Let’s say I have a single stream buffer. I want to stream 36 vertices and 36 texture coordinates. I need to put the vertices into one vertex attribute and the texture coordinates in another. I have two options to do this, the first is to call glBufferSubData and fill it with the vertex information, then call glVertexAttribPointer, then call glBufferSubData again and fill it with the texture coordinates, then call glVertexAttribPointer. The second way is to create an array, fill it up with the vertex data, then in the same array fill the rest with texture coordinate data, then call glVertexAttribPointer for the vertex data, then since I’ve already got everything I need in the buffer, call glVertexAttribPointer for the texture coordinate data again but with an offset that is equal to the size of the vertex data. So essentially, the same amount of data but with a different amount of calls.

I find in some cases using the latter is a bit more difficult because I have to attach two different data groups in one buffer, though, in theory, would perform better.

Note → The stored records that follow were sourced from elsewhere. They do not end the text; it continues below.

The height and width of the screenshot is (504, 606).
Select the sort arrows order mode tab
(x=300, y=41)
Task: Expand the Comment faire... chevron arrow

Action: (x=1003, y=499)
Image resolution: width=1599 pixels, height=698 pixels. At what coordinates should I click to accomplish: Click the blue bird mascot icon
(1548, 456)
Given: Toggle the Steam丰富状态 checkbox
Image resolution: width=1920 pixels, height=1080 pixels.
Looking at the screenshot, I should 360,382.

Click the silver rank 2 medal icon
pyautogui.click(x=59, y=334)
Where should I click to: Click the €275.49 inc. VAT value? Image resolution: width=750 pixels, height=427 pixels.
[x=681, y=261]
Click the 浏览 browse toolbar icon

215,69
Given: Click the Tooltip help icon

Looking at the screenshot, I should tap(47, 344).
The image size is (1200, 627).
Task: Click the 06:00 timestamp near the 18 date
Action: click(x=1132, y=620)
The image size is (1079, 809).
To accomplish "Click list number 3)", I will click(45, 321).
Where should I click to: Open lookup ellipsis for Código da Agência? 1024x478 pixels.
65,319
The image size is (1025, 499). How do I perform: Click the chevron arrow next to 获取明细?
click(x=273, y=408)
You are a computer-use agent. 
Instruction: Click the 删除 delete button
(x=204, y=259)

My question isn’t limited to that specific situation, but in general, when streaming data what is the cost of calling glBufferSubData more times with a smaller buffer then fewer times with a large buffer?

You have a third option:

struct myVertex {
   float position[3];
   float texcoord[2];

myVertex data[36];

// fill myVertex data

glBufferSubData (GL_ARRAY_BUFFER, 0, sizeof (data), data);
glVertexAttribPointer (0, 3, GL_FLOAT, GL_FALSE, sizeof (myVertex), offsetof (myVertex, position));
glVertexAttribPointer (1, 2, GL_FLOAT, GL_FALSE, sizeof (myVertex), offsetof (myVertex, texcoord));

In general this will be the preferred way to fill it as strided/interleaved vertices will draw faster owing to better cache locality (special cases do exist but unless you know that you need one, you should optimize for the general case).

what is the cost of calling glBufferSubData more times with a smaller buffer then fewer times with a large buffer?

GPUs are like hard disks and networks in this regard. To simplify, each update has two costs: one is the cost of the data transfer based on the size of data transferred, the second is a fixed overhead per-update (there are further complexities such as synchronization, but we’ll ignore them for the purposes of this explanation). So if x is the total size of the data, y is the fixed overhead and n is the number of updates, the total cost is x + ny. It should therefore be obvious that for a given value of x, you should be looking to keep n as low as possible.

In other words, a single large update (or as few as possible large updates) should always be considered preferable to multiple small updates.